──────── Dataset
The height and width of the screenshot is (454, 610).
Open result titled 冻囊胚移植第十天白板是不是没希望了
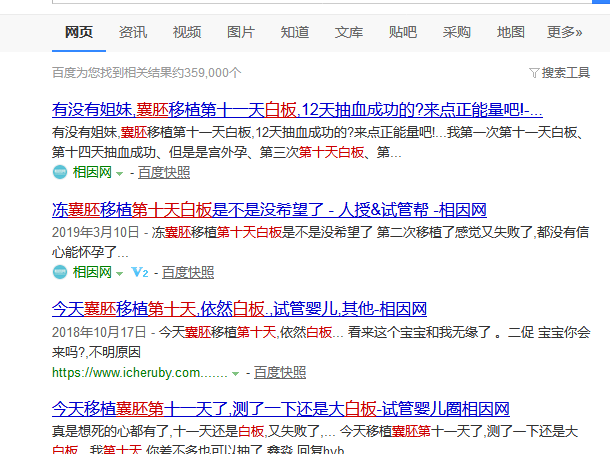click(268, 210)
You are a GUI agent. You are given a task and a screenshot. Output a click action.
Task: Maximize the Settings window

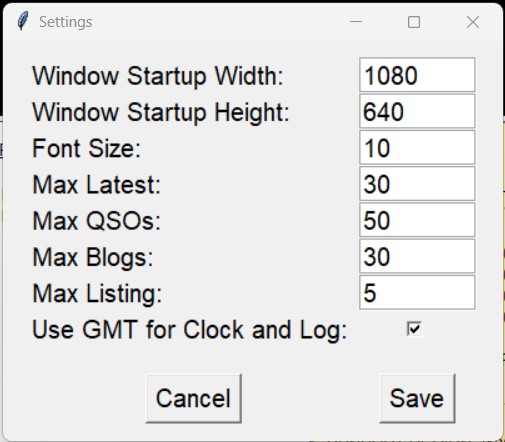click(x=414, y=22)
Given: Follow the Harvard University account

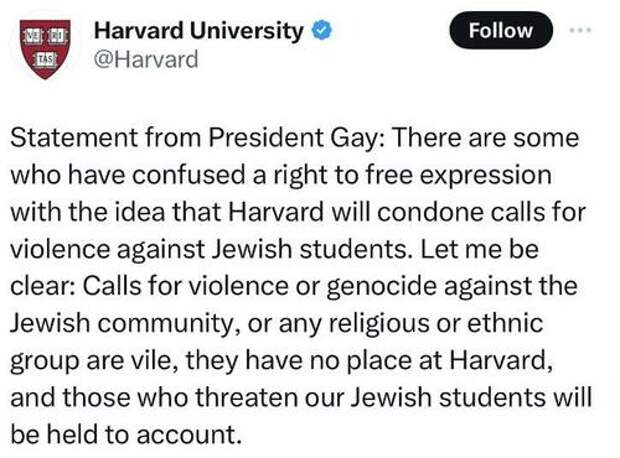Looking at the screenshot, I should coord(501,30).
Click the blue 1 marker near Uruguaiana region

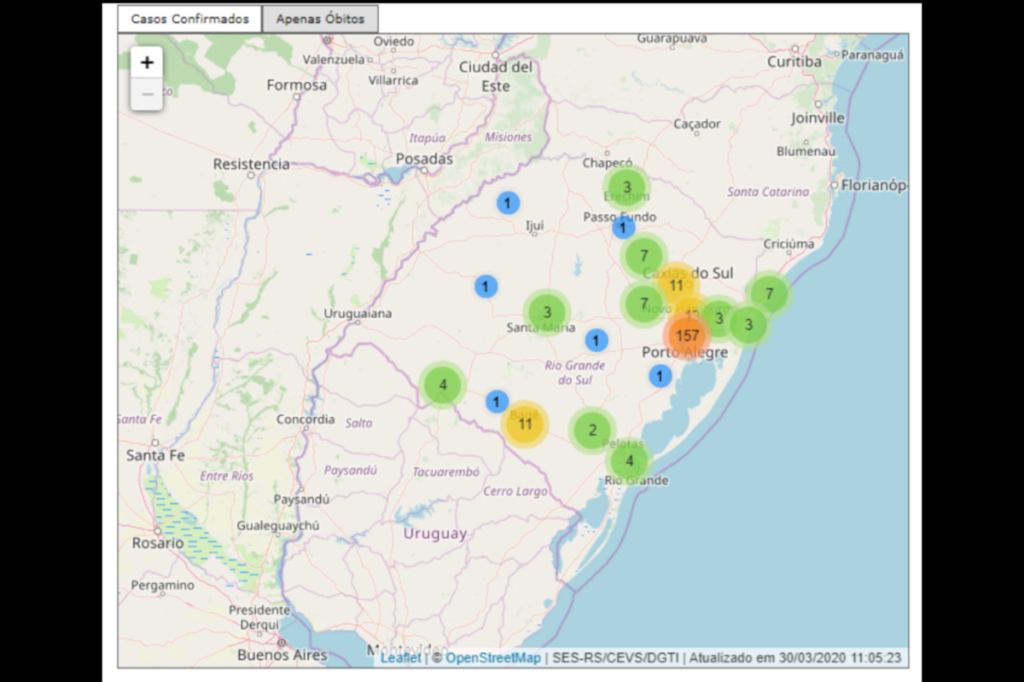click(x=486, y=286)
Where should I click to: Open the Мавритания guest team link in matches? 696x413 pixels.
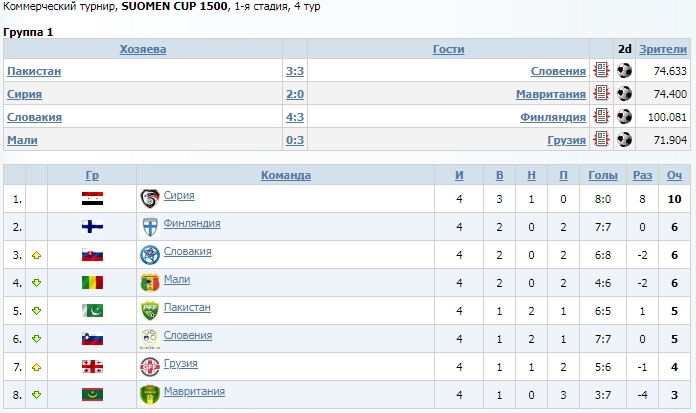[x=550, y=94]
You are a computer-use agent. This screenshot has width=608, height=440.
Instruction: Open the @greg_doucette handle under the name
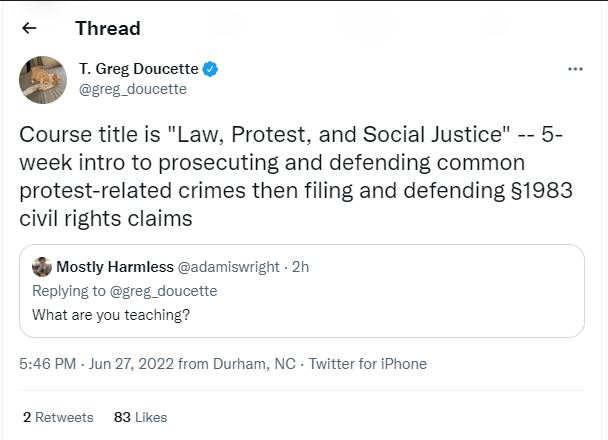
────────────────
> [Task item]: The response consists of the lines above that contain "height".

> [Written answer]:
The height and width of the screenshot is (454, 610).
You are a computer-use agent. This screenshot has width=608, height=440.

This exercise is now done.